**WORK REQUEST**
Quote exactly and only this range of lines in the data below: the line that holds "Open the MSD-25" to the line that holds "Add a new plug-in", both included.
*** Opening of SUPPLIED RECORDS ***
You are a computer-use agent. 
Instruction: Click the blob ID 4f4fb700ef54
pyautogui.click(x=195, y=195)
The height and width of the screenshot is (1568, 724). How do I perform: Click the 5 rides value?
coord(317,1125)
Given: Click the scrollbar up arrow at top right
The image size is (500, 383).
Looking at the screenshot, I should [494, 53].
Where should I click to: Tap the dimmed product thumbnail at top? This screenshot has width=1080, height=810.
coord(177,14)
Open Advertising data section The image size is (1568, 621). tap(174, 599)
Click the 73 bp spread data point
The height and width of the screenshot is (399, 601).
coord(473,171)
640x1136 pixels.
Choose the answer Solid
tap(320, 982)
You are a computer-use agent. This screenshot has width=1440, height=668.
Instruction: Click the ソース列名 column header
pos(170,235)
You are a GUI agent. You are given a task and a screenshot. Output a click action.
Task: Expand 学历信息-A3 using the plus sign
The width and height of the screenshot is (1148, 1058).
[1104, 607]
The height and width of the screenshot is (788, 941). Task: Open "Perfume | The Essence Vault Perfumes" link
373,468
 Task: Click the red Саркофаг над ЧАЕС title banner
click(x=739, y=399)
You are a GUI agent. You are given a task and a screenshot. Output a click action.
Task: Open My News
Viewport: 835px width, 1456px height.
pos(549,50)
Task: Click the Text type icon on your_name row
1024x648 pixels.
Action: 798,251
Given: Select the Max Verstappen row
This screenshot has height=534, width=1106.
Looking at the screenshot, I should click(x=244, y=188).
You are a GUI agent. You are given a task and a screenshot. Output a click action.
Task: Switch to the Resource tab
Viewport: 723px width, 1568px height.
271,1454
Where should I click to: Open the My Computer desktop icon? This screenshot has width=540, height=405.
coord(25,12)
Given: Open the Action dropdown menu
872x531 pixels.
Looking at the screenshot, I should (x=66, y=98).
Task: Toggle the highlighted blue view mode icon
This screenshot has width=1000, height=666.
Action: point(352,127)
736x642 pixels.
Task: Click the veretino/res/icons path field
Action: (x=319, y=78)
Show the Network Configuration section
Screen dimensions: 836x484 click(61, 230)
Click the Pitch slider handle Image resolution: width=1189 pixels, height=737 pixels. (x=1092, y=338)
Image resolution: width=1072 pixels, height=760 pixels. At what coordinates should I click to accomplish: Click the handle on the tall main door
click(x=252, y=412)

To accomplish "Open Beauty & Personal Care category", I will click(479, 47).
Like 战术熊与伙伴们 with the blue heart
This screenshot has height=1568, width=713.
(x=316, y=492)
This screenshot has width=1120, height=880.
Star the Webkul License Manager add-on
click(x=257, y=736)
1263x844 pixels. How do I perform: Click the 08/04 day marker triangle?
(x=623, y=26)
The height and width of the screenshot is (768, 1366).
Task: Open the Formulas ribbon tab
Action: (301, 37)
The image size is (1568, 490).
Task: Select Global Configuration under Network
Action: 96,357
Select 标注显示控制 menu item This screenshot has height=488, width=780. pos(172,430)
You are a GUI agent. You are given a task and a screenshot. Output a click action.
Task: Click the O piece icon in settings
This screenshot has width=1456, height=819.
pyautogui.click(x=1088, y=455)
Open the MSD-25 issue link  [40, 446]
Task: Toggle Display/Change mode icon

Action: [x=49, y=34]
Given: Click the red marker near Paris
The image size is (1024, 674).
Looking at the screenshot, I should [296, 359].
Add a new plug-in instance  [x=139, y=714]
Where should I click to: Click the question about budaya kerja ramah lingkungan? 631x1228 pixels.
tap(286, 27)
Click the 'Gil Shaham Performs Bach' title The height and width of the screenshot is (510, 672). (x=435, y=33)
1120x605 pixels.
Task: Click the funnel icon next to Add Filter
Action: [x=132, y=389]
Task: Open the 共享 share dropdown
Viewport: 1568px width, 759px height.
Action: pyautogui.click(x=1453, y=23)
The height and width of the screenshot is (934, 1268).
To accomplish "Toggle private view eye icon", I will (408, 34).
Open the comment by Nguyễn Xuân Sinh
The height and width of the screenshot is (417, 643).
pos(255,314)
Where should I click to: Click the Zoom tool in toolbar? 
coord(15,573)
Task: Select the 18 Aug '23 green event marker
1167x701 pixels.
*** Close of SUPPLIED RECORDS ***
**RESPONSE BOX**
Open the MSD-25 issue link  [40, 446]
Task: Toggle Display/Change mode icon

Action: [x=49, y=34]
Given: Click the red marker near Paris
The image size is (1024, 674).
Looking at the screenshot, I should [296, 359].
Add a new plug-in instance  [x=139, y=714]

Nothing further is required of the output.